Note that if –Moral and ethical aspects is used as the subdivision of a topic, and the work also includes the standpoint of a particular religion, a 2nd topic with subdivision –Religious aspects--<name of religion or denomination> is assigned. Note that this second topic must have an authority record.

Top of page

H2015.5. Religious life. “The headings Religious life, Christian life, and Jewish way of life, and the subdivision –Religious life under classes of persons are assigned to general works that describe personal religious and devotional life, or offer practical advice on developing behavior based on religious precepts.” And: “Assign the heading Jewish way of life to general works that describe Jewish religious and devotional life, or offer practical advice on developing behavior based on Jewish precepts.”

For classes of person: “Assign the free-floating subdivision –Religious life under classes of persons to works describing the religious life of these persons or offering them advice on how to practice their religion in their daily lives.”  Example: Children—Religious life.

For classes of persons belonging to a religion (usually the name of the religion is part of the topic, --Religious life is also used. Example: Jewish women—Religious life.

The heading Spiritual life applies to works “recommending religious practices by which individuals may attain the proper relationship to God or may attain their religious objectives.” There is also the heading: Spiritual life—Judaism.

Top of page

H2016. Religious life and customs. Used under names of places. It is not further subdivided by –History. It is usually used in conjunction with a second subject to bring out the name of the religion/denomination with the subdivision –Customs and practices:

However, I see no evidence that this combination has been widely used with Judaism.

H2032. Sermons.

Note that the est. Judaism heading is Jewish sermons. This heading is then further qualified by language as instructed:

a. “General collections.  Assign a phrase heading of the type [religion] sermons to collections of sermons from a religion other than Christianity by two or more authors not limited to one language, for example, Buddhist sermons; Jewish sermons.” <NOTE THAT USE OF Jewish sermons WITHOUT FURTHER QUALIFICATION WILL BE QUITE RARE, since it is applied only under the restricted circumstances highlighted.>

b. “By language.  Establish a phrase heading with language qualifier for individual sermons or collections of sermons of a particular religion in one language, for example, Buddhist sermons, Korean; Islamic sermons, Indonesian.” This is the subject you need to assign for a collection of sermons by a single author in a single language.  Note that Jewish sermons in English use either Jewish sermons, American or Jewish sermons, English. Haven’t figured out how to do Jewish Canadian/Australian/etc. sermons, or this does not yet have literary warrant, or Jewish sermons, English covers.

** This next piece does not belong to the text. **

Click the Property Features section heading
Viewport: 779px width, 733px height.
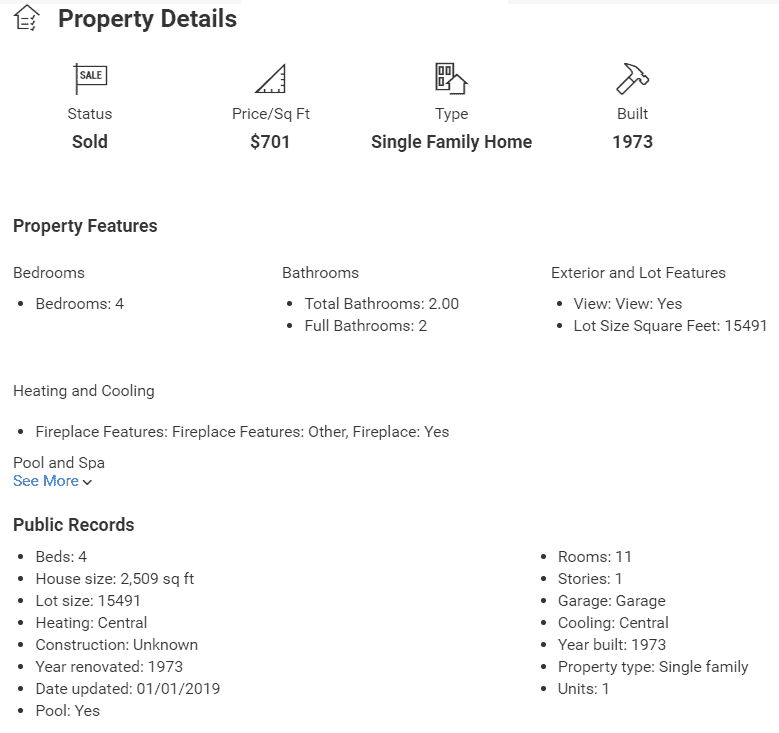[85, 226]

  • Jewish sermons, American.
  • Jewish sermons, Hebrew.
  • Jewish sermons, Yiddish.     

If the sermons have a theme, a topical subject in the form [topic]—Religious aspects—Judaism—Sermons is used, but I couldn’t find any examples in LTLC. But note also that there are specific subjects used for specific occasions or audiences:

  • Childrens’ sermons, Jewish

Festival day sermons, Jewish <and see also more specific festival day sermons listed under this heading, e.g.>

  • High holiday sermons
  • Passover sermons
  • Yom Kippur sermons
  • Occasional sermons, Jewish <and see also more specific occasions listed under this heading, for example:>
  • Bar mitzvah sermons
  • Funeral sermons, Jewish
  • Synagogue dedication sermons
  • Wedding sermons, Jewish

Finally: “Assigning an array of headings.  To individual sermons or collections of sermons, assign an array of headings to bring out the religion, denomination, language, topic, and occasion of the sermons. “

Note that for study of sermons, use –History and criticism, but for methods of writing and delivering sermons use: Jewish preaching.

H2055. Social conditions. “General rule.  Use the free-floating subdivision –Social conditions under names of regions, countries, cities, etc.; under names of ethnic groups; and under classes of persons, including occupational groups.  Use the subdivision for works discussing the social history or sociology of a place, ethnic group, or class of persons, including such subtopics of sociology as social problems, stability, change, interaction, adjustment, structure, social institutions, etc.  For the sociological conditions within institutions, use the subdivision –Sociological aspects under headings for types of institutions.”

“Do not further subdivide –Social conditions by –History.”

Note use of free floating chronological subdivisions to further subdivide –Social conditions, below under:     

          USEFUL FREE-FLOATING/PATTERN SUBDIVISION LISTS.

H2057. Social life and customs.

“Places.  Use the free-floating subdivision –Social life and customs under regions, countries, cities, etc., to works on the customs and habits of people in these places.

“Do not subdivide headings of the type [place]–Social life and customs by –History.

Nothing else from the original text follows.